▶ _AIM OF THE EXERCISE_
Copy the following listing word for word, keeping every line as it is.

-- -- --

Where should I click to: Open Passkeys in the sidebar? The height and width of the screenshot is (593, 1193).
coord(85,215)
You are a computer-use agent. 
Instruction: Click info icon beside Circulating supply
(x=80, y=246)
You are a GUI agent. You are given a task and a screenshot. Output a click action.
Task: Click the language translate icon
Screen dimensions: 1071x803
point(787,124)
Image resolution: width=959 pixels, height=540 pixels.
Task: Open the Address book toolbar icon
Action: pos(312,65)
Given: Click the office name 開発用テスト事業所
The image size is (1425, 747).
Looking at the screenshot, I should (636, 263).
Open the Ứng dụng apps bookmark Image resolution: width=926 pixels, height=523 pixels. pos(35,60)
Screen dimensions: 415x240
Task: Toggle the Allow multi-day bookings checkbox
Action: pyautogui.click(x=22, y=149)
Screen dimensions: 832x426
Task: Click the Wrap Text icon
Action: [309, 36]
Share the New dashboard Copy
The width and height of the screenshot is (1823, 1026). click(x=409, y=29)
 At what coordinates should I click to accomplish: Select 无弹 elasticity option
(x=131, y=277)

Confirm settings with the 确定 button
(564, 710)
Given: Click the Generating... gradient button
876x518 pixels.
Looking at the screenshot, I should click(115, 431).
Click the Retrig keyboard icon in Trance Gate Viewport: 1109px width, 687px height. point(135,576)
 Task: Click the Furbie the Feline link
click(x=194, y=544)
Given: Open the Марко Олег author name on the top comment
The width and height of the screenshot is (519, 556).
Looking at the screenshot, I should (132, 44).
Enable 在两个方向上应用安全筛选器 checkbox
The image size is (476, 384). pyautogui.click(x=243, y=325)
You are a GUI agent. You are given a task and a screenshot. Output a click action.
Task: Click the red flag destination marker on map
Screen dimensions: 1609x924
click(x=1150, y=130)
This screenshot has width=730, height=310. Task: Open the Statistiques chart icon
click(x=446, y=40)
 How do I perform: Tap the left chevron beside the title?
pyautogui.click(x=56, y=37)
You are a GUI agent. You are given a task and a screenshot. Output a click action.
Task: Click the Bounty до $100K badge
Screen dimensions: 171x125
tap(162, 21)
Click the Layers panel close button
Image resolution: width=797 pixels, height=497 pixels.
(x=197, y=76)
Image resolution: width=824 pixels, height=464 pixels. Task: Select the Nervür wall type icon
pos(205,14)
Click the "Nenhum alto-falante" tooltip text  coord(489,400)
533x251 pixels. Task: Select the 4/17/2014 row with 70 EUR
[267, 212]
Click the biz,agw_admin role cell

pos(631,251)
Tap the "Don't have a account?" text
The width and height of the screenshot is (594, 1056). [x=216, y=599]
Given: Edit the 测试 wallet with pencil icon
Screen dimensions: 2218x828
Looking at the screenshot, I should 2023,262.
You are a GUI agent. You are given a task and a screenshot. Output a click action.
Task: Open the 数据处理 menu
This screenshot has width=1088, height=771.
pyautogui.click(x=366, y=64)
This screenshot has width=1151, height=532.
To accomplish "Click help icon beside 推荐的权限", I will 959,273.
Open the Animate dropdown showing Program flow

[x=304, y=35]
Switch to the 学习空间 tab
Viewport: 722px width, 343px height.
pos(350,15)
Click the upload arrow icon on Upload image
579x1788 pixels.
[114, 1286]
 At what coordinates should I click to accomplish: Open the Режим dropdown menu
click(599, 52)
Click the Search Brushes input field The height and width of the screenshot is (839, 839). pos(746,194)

-- -- --

▶ _SOLUTION BELOW_
Where should I click to: Open Passkeys in the sidebar? The height and width of the screenshot is (593, 1193).
coord(85,215)
You are a computer-use agent. 
Instruction: Click info icon beside Circulating supply
(x=80, y=246)
You are a GUI agent. You are given a task and a screenshot. Output a click action.
Task: Click the language translate icon
Screen dimensions: 1071x803
point(787,124)
Image resolution: width=959 pixels, height=540 pixels.
Task: Open the Address book toolbar icon
Action: pos(312,65)
Given: Click the office name 開発用テスト事業所
The image size is (1425, 747).
Looking at the screenshot, I should (636, 263).
Open the Ứng dụng apps bookmark Image resolution: width=926 pixels, height=523 pixels. pos(35,60)
Screen dimensions: 415x240
Task: Toggle the Allow multi-day bookings checkbox
Action: pyautogui.click(x=22, y=149)
Screen dimensions: 832x426
Task: Click the Wrap Text icon
Action: [309, 36]
Share the New dashboard Copy
The width and height of the screenshot is (1823, 1026). click(x=409, y=29)
 At what coordinates should I click to accomplish: Select 无弹 elasticity option
(x=131, y=277)

Confirm settings with the 确定 button
(564, 710)
Given: Click the Generating... gradient button
876x518 pixels.
Looking at the screenshot, I should click(115, 431).
Click the Retrig keyboard icon in Trance Gate Viewport: 1109px width, 687px height. point(135,576)
 Task: Click the Furbie the Feline link
click(x=194, y=544)
Given: Open the Марко Олег author name on the top comment
The width and height of the screenshot is (519, 556).
Looking at the screenshot, I should (132, 44).
Enable 在两个方向上应用安全筛选器 checkbox
The image size is (476, 384). pyautogui.click(x=243, y=325)
You are a GUI agent. You are given a task and a screenshot. Output a click action.
Task: Click the red flag destination marker on map
Screen dimensions: 1609x924
click(x=1150, y=130)
This screenshot has width=730, height=310. Task: Open the Statistiques chart icon
click(x=446, y=40)
 How do I perform: Tap the left chevron beside the title?
pyautogui.click(x=56, y=37)
You are a GUI agent. You are given a task and a screenshot. Output a click action.
Task: Click the Bounty до $100K badge
Screen dimensions: 171x125
tap(162, 21)
Click the Layers panel close button
Image resolution: width=797 pixels, height=497 pixels.
(x=197, y=76)
Image resolution: width=824 pixels, height=464 pixels. Task: Select the Nervür wall type icon
pos(205,14)
Click the "Nenhum alto-falante" tooltip text  coord(489,400)
533x251 pixels. Task: Select the 4/17/2014 row with 70 EUR
[267, 212]
Click the biz,agw_admin role cell

pos(631,251)
Tap the "Don't have a account?" text
The width and height of the screenshot is (594, 1056). [x=216, y=599]
Given: Edit the 测试 wallet with pencil icon
Screen dimensions: 2218x828
Looking at the screenshot, I should 2023,262.
You are a GUI agent. You are given a task and a screenshot. Output a click action.
Task: Open the 数据处理 menu
This screenshot has width=1088, height=771.
pyautogui.click(x=366, y=64)
This screenshot has width=1151, height=532.
To accomplish "Click help icon beside 推荐的权限", I will 959,273.
Open the Animate dropdown showing Program flow

[x=304, y=35]
Switch to the 学习空间 tab
Viewport: 722px width, 343px height.
pos(350,15)
Click the upload arrow icon on Upload image
579x1788 pixels.
[114, 1286]
 At what coordinates should I click to accomplish: Open the Режим dropdown menu
click(599, 52)
Click the Search Brushes input field The height and width of the screenshot is (839, 839). pos(746,194)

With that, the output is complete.